Quebec-based actor/comedian, born in Montreal in 1935.

Yvon Deschamps is best known for his joual monologues in which he paints himself as the little guy who gets stepped on not only be other people but by government, particularly the federal government. A popular figure in the Quebec Nationalist movement, Deschamps' contemplations of life as a Québécois living in Canada were usually gentle but with a caustic humour lying just beneath his character's "stupidity."

He left school to work at Radio-Canada where there was a growing intellectual resentment of federal powers in matters of Quebec culture.

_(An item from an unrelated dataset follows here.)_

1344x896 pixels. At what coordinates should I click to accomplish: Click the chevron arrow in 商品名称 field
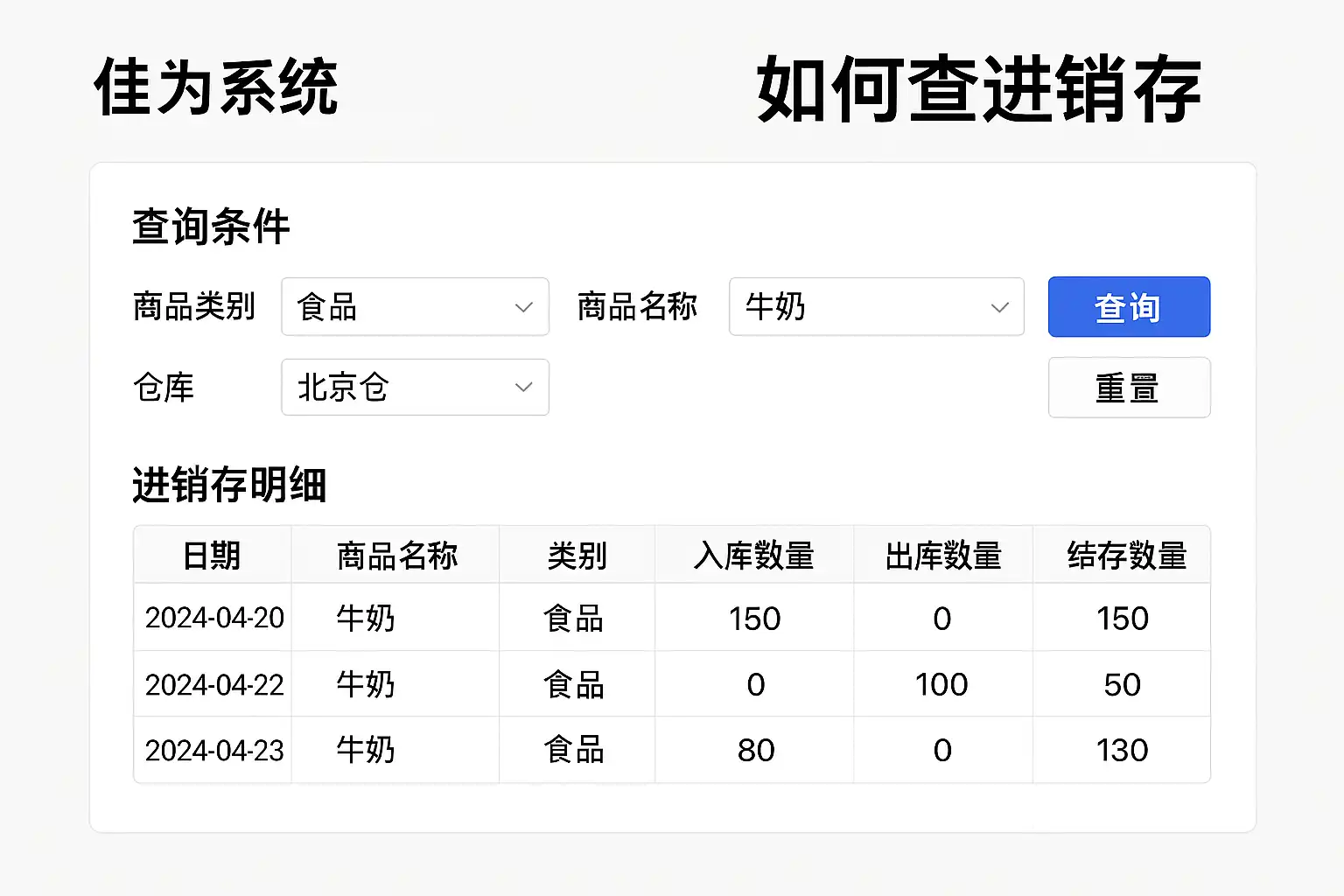click(x=999, y=308)
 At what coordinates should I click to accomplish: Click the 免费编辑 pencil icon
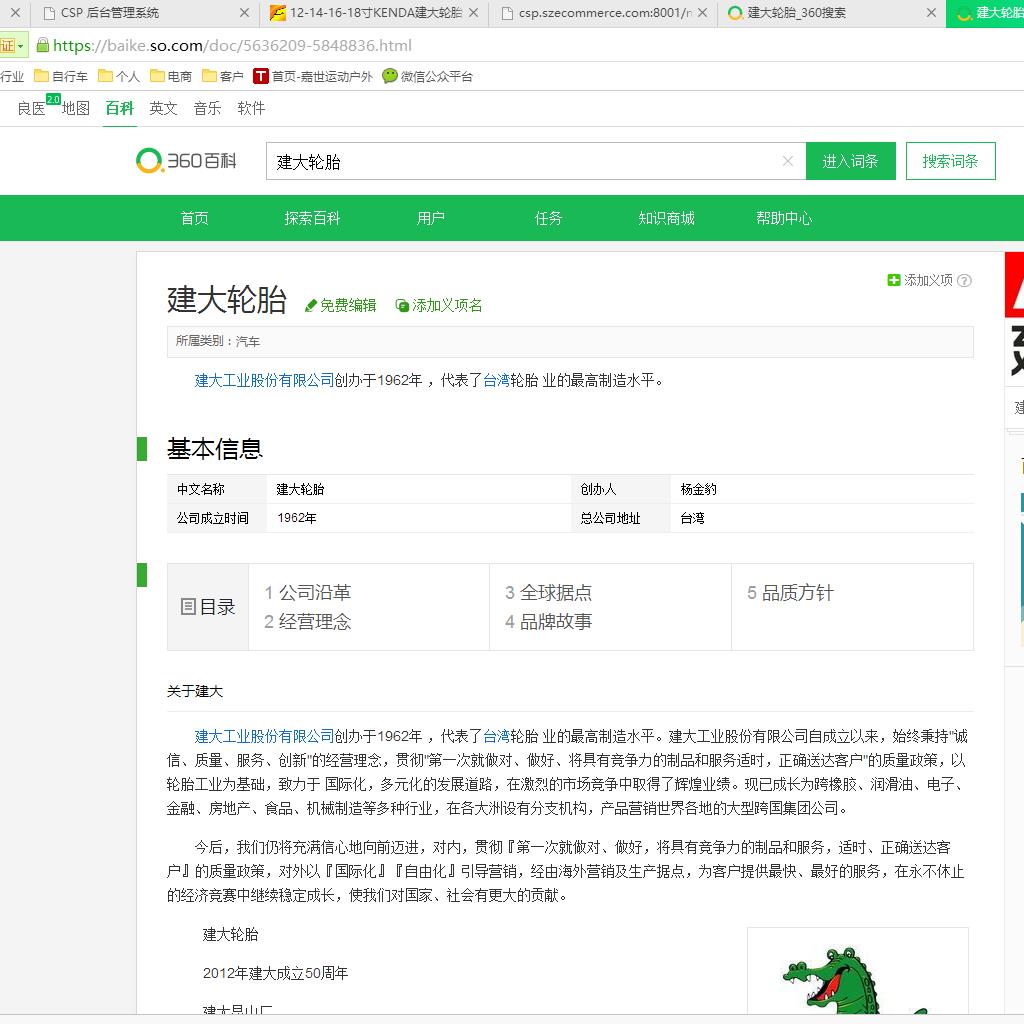(x=311, y=305)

Through private acting lessons with Paul Buissonneau, he became involved with theatre. He acted at several Montreal theatres, notably La Poudrière, L'Égrégore, and the Théâtre du Rideau Vert (Les gueux au Paradis, 1963). He eventually co-founded the Théâtre de Quat'Sous with Buissonneau in 1964.

In 1967, the year the rest of Canada was celebrating the centennial, Deschamps was appearing in the Boîte à Clémence doing his now openly Nationalist monologues. Soon, he was filling halls every night by himself. He made an appearance in theatre, one more time, in 1974 in L'Ouvre-boîte (a Québécois adaptation of Victor Lanoux's Le Tourniquet) at Théâtre du Nouveau Monde opposite Jean-Louis Roux.

He went on to become a popular Quebec figure and occasionally a political figure. His concerts and recordings were smash hits well into the 1980s. He continues to appear in the French edition of the Just For Laughs Festival and on television.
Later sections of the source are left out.